They don’t even need lead. They can convert paper to gold:
“Beware: “Allocated” Gold May Not Really Be There
“In 2007, Morgan Stanley paid out $4.4 million to settle a class-action lawsuit by its clients after Morgan Stanley charged them to buy and “store” precious metals for them, but neither bought or stored the metals. (Similarly, a 2011 class-action lawsuit filed in federal court in New York accused UBS Financial Services of misleading silver investors and charging them storage fees for metal that was never actually purchased, segregated, and stored for them.)
“Avery Goodman points out that Morgan Stanley has once again just launched a similar scam, offering “allocated” metals, but gaming the definition so that the holdings are not really allocated.

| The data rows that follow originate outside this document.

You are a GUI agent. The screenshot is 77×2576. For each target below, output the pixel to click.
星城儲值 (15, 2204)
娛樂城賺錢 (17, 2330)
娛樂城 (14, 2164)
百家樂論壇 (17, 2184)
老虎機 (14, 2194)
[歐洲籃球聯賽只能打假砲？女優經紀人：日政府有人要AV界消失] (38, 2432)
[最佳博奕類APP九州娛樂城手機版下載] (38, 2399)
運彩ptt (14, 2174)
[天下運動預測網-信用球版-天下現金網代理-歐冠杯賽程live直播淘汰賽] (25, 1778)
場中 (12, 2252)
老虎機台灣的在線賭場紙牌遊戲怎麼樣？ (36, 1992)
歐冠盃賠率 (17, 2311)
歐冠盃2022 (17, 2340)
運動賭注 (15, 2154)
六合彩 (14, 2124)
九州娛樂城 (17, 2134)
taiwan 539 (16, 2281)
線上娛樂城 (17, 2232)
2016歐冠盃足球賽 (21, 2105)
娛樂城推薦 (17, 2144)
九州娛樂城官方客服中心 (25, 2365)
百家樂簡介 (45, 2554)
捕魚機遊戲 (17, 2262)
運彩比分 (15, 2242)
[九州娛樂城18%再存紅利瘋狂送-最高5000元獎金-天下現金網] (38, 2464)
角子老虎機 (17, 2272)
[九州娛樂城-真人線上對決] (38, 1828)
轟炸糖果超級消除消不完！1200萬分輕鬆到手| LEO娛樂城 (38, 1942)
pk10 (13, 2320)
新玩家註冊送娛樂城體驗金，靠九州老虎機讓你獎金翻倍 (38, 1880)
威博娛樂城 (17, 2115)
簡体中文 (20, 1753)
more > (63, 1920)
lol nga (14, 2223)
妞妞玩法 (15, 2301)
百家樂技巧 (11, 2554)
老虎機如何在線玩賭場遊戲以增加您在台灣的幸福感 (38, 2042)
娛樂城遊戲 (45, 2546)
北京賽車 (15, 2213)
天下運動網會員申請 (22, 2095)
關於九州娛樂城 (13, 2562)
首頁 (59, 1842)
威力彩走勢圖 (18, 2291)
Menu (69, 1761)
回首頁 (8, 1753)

“On May 21st, Matterhorn Asset Management’s Egon von Greyerz alleged that Swiss banks are trading physical gold bullion which is being held in special “allocated” accounts for its customers:
We are stressing to investors to take their gold out of the banking system, not only because there are runs on banks that will continue, but the risk of being in the banking system is major. So you should take the additional step of not just owning physical gold, but also owning it outside of the banking system. …
The same thing is happening with silver, and in the commodities exchanges as well. That’s why obama has added the exchanges to the list of “too big to fail” institutions.